In Genesis 17 God gives a blessing over all of the descendants of Abraham, and says that he will be their God forever (v.7). God affirms his blessing for Abraham and both sons, noting that Isaac will be the line of the covenant (Jesus would come from this line of descendants) and that Ishmael (often forgotten in this story) would be blessed by God and become the father of a great nation– which he did. Again, for my visual folks, here’s how that looks:
Did you catch that last part? Yeah, Ishmael received God’s blessing as a child of Abraham, and God promised to turn him into a great nation. From him we get the Arab people, and ultimately Muslims as well. All of them are descendants of Abraham, as both were his children. Just to make it clear, I’ll draw you a picture:
So, anyone who reads God’s promise to Abraham and say, “Yes! We must stand with Israel!” would be wise to realize that by that same argument, we need to be blessing all of the children of Abraham– including Muslims.
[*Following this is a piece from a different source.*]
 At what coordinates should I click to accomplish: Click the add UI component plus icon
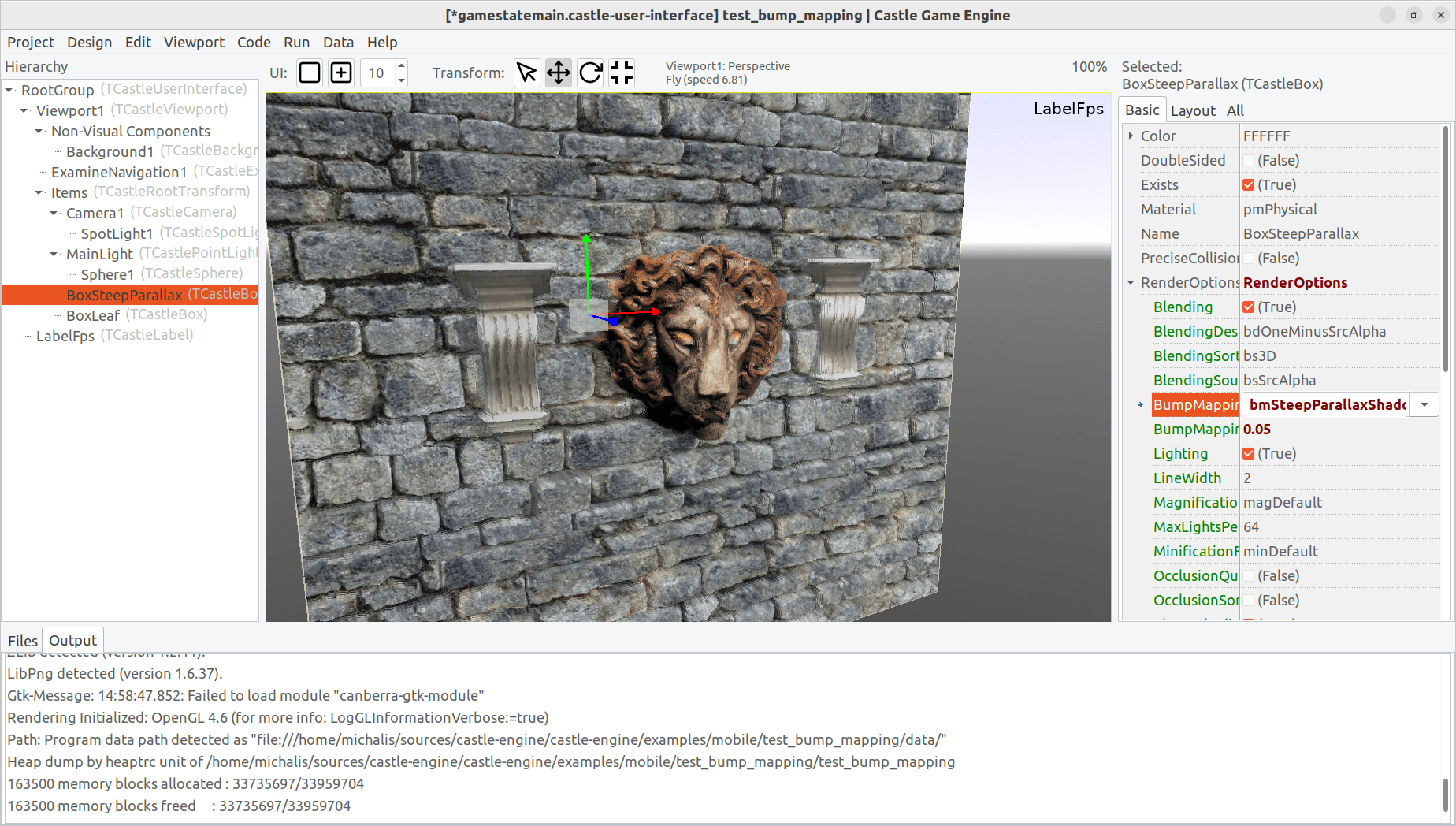coord(340,72)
Furthermore, what also goes overlooked in blindly standing with Israel is that many Palestinians are Christians who are persecuted by the Israelis. Their churches are burned down and defaced (something called price tag attacks), Christians are spat upon while walking down the street, and Christian schools have come under attack by the Israeli occupation. For a people group who love to talk about how persecuted we are around the globe, we turn a blind eye to the fact that standing with Israel means standing for the persecution and oppression of Christians.
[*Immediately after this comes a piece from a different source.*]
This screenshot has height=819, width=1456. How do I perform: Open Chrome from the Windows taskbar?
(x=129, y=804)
Ultimately, the nation that exists today called Israel is a secular nation state, it is not biblical Israel, and nowhere in the Bible are we commanded to blindly support it. However, if one wants to insist that what God said to Abraham in Genesis 12 means we must stand with modern Israel, they’d need to apply that passage faithfully and give the rest of Abraham’s descendants the same unwavering support.
2 Responses
Israel is a people. GOD gave the name to Jacob. Surely a GOD who re-named Abram, Abraham; a GOD who re-named Sarai, Sarah; a GOD who gave the “people” of Israel the land flowing with milk and honey,the promised land, the “land” of the Canaanites, the Jebusites, the Hittites…. surely GOD would have called this land ISRAEL. He gave the land boundaries. He called the people of JACOB, a person, renamed to ISRAEL, Israelites, the people of Israel. The house of Israel are Israelite’s, the descendants of a person not a land. Israel, a people, is to regather from the East and from the west. The land will not be regathering. The land belongs to people, descendants of Israel. Christians were grafted in as co-heirs when Jesus, Christ, made himself known to the Gentiles as well as the Jewish nations. We all are children of Abraham and as a result co-heirs of this land. Man re-named this land in 1948 to the “state of Israel”, not GOD. Pay attention when statements are made about who this land belongs to. There are THREE major religions with their origins established here but ONE GOD rules over all. There are concerns for the Jewish people and concerns for Muslims.
Where are the concern for the Christians? The Church of the Holy Sepulchre? If the land can be removed and renamed and ownership taken from Palestinians and Christians, therein is the issue. Eyes truly have been blinded until at the name of Jesus, Christ, all knees shall bend.
Genesis 22v2 King James Bible
And he said, Take now thy son, thine only son Isaac, whom thou lovest, and get thee into the land of Moriah; and offer him there for a burnt offering upon one of the mountains which I will tell thee of.
Thine only son! Does that sound like God considers Ishmael part of Israel?